### Work to be completed
Write out the items below word for word, beginning with the first line and continuing through the line that contains "center [82, 11].".

··· Dataset records ···

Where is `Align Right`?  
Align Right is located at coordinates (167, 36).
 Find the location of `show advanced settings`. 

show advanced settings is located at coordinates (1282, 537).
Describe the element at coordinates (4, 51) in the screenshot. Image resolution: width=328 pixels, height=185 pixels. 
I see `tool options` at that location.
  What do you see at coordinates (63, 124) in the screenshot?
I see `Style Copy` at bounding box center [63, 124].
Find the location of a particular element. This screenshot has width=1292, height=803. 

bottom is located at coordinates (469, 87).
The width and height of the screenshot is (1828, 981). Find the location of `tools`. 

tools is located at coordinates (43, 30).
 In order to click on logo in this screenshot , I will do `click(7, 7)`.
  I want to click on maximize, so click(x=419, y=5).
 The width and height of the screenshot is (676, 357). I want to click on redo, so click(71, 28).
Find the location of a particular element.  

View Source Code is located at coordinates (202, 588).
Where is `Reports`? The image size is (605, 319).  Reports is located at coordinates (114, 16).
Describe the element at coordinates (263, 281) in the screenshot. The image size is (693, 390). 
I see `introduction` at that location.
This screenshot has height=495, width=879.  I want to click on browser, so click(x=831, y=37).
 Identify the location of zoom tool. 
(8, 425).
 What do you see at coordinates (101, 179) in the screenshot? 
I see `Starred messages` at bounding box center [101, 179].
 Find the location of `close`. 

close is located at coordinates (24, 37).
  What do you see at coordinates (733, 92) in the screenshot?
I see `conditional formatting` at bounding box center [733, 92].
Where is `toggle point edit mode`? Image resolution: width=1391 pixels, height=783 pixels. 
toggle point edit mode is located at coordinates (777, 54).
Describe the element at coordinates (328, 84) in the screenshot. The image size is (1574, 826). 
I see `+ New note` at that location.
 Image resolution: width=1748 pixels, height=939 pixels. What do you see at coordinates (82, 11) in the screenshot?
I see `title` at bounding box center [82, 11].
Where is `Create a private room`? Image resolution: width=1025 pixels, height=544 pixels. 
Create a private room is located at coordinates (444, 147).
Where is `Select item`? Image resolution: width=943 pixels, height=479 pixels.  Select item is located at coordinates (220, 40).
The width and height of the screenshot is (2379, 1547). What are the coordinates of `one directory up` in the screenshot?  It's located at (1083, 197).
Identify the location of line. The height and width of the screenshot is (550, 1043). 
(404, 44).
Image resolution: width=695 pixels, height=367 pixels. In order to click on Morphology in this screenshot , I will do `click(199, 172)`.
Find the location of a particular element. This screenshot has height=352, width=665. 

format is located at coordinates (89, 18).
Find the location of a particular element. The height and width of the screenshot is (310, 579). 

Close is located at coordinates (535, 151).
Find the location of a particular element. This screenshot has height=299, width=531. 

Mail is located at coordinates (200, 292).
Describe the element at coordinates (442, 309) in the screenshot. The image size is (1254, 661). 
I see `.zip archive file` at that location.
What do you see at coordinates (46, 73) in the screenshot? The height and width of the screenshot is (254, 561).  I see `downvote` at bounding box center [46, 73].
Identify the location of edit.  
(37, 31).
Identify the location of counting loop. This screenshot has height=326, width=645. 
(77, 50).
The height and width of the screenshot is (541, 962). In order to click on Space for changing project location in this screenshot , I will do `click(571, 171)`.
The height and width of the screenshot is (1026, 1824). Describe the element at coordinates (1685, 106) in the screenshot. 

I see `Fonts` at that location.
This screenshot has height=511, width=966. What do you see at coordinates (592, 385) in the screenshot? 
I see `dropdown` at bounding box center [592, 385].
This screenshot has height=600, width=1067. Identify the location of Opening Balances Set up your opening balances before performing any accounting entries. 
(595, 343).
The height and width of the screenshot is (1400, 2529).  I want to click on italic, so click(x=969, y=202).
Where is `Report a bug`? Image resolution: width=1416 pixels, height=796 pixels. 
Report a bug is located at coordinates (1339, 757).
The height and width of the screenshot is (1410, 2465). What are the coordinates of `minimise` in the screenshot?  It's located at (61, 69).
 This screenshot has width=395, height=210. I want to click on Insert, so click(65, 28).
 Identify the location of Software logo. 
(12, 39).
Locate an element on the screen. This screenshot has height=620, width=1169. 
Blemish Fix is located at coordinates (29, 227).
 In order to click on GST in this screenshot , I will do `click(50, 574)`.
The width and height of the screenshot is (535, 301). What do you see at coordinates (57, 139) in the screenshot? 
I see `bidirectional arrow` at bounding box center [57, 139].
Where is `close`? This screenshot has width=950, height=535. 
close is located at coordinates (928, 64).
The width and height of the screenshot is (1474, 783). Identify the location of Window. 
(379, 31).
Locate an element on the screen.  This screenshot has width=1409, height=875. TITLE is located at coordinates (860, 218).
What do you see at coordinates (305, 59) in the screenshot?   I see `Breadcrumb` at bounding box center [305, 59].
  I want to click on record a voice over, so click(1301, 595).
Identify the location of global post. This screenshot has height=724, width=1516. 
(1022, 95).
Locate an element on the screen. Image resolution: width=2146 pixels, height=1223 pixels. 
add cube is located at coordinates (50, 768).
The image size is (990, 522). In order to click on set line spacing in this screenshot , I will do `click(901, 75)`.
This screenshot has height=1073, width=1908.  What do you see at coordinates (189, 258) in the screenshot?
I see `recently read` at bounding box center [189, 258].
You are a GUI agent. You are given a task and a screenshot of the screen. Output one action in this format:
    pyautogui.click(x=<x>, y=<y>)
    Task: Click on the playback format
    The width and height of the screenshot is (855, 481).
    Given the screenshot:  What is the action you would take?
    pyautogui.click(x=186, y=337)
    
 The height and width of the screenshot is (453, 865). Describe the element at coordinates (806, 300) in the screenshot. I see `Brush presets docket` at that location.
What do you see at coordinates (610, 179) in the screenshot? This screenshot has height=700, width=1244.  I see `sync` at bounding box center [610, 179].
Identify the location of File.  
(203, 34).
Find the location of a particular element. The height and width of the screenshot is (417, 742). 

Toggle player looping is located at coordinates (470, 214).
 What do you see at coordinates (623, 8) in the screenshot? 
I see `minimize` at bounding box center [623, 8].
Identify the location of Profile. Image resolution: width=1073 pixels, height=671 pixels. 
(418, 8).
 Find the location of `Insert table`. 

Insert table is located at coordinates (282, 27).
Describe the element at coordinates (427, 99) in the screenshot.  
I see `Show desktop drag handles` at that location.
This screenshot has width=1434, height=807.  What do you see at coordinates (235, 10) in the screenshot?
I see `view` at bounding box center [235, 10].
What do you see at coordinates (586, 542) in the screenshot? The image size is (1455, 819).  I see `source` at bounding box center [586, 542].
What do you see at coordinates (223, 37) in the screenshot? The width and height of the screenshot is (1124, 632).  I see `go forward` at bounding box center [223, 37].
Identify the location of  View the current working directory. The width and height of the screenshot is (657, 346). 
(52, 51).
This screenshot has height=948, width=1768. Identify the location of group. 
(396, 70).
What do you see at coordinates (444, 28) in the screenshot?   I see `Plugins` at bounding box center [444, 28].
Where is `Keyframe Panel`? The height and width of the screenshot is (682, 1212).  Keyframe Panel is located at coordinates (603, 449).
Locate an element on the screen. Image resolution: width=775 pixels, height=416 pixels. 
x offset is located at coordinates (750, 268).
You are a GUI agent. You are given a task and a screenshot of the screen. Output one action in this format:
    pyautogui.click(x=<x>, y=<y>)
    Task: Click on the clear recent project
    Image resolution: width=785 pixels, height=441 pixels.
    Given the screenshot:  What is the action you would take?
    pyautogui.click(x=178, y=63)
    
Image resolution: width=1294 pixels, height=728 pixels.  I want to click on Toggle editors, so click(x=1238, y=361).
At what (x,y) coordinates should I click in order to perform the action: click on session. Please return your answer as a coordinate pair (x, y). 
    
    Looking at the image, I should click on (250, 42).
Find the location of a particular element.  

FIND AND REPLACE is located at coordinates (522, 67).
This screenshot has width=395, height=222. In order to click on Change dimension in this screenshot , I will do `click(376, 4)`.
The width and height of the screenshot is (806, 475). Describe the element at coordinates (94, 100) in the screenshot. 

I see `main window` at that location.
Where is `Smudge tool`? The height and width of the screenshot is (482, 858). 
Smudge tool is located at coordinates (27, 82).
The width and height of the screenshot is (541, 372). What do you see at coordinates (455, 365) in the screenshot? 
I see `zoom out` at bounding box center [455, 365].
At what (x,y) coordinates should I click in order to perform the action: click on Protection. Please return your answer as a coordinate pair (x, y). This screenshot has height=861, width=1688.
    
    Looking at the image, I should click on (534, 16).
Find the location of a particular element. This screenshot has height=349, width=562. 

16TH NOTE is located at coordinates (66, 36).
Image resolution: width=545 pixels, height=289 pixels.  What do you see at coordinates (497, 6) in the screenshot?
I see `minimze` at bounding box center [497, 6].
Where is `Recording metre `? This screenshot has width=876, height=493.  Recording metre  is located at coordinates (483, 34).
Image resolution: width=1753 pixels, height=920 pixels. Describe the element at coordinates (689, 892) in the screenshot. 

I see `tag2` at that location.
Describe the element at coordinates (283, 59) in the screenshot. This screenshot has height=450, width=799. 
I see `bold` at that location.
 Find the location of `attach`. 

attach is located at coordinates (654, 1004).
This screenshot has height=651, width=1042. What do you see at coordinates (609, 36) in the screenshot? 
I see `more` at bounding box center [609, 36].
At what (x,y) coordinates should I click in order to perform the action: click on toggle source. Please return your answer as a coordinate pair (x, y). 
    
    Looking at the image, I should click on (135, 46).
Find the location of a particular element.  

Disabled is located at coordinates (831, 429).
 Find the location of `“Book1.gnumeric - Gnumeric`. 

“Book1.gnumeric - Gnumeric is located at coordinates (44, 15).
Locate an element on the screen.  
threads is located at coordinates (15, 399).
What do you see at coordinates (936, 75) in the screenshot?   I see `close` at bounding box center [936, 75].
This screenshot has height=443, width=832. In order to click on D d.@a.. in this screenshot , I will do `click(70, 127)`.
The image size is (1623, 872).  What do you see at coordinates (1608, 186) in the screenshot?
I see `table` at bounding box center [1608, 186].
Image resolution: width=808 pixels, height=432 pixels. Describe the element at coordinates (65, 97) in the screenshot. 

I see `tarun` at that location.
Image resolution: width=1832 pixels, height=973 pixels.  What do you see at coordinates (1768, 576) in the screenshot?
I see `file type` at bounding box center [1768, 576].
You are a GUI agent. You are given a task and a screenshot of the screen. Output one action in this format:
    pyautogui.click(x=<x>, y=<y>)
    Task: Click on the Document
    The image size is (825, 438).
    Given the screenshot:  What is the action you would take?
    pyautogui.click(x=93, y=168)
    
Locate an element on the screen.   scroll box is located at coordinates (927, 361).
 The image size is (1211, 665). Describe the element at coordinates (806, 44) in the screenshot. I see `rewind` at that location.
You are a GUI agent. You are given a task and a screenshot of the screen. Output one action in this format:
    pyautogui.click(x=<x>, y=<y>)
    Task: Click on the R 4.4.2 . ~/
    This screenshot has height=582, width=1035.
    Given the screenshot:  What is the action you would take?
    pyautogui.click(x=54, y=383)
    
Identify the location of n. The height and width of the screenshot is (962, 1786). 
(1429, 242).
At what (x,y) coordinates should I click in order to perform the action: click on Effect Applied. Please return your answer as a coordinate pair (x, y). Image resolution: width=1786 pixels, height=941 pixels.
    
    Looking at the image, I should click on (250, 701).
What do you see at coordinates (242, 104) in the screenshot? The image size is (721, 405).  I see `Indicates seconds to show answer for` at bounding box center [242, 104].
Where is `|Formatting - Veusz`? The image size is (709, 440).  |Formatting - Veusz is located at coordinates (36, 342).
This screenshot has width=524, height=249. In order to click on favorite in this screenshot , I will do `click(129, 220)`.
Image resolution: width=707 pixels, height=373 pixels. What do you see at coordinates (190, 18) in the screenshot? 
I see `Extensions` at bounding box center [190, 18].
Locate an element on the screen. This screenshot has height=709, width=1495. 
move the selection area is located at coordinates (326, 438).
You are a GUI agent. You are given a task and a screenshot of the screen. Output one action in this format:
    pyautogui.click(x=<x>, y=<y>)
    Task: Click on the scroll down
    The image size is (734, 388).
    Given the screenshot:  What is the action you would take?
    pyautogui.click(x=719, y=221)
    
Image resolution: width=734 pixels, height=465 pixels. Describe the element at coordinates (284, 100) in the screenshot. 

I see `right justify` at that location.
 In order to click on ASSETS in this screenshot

···

### Finished answer
Where is `Align Right`?  
Align Right is located at coordinates (167, 36).
 Find the location of `show advanced settings`. 

show advanced settings is located at coordinates (1282, 537).
Describe the element at coordinates (4, 51) in the screenshot. Image resolution: width=328 pixels, height=185 pixels. 
I see `tool options` at that location.
  What do you see at coordinates (63, 124) in the screenshot?
I see `Style Copy` at bounding box center [63, 124].
Find the location of a particular element. This screenshot has width=1292, height=803. 

bottom is located at coordinates (469, 87).
The width and height of the screenshot is (1828, 981). Find the location of `tools`. 

tools is located at coordinates (43, 30).
 In order to click on logo in this screenshot , I will do `click(7, 7)`.
  I want to click on maximize, so click(x=419, y=5).
 The width and height of the screenshot is (676, 357). I want to click on redo, so click(71, 28).
Find the location of a particular element.  

View Source Code is located at coordinates (202, 588).
Where is `Reports`? The image size is (605, 319).  Reports is located at coordinates (114, 16).
Describe the element at coordinates (263, 281) in the screenshot. The image size is (693, 390). 
I see `introduction` at that location.
This screenshot has height=495, width=879.  I want to click on browser, so click(x=831, y=37).
 Identify the location of zoom tool. 
(8, 425).
 What do you see at coordinates (101, 179) in the screenshot? 
I see `Starred messages` at bounding box center [101, 179].
 Find the location of `close`. 

close is located at coordinates (24, 37).
  What do you see at coordinates (733, 92) in the screenshot?
I see `conditional formatting` at bounding box center [733, 92].
Where is `toggle point edit mode`? Image resolution: width=1391 pixels, height=783 pixels. 
toggle point edit mode is located at coordinates (777, 54).
Describe the element at coordinates (328, 84) in the screenshot. The image size is (1574, 826). 
I see `+ New note` at that location.
 Image resolution: width=1748 pixels, height=939 pixels. What do you see at coordinates (82, 11) in the screenshot?
I see `title` at bounding box center [82, 11].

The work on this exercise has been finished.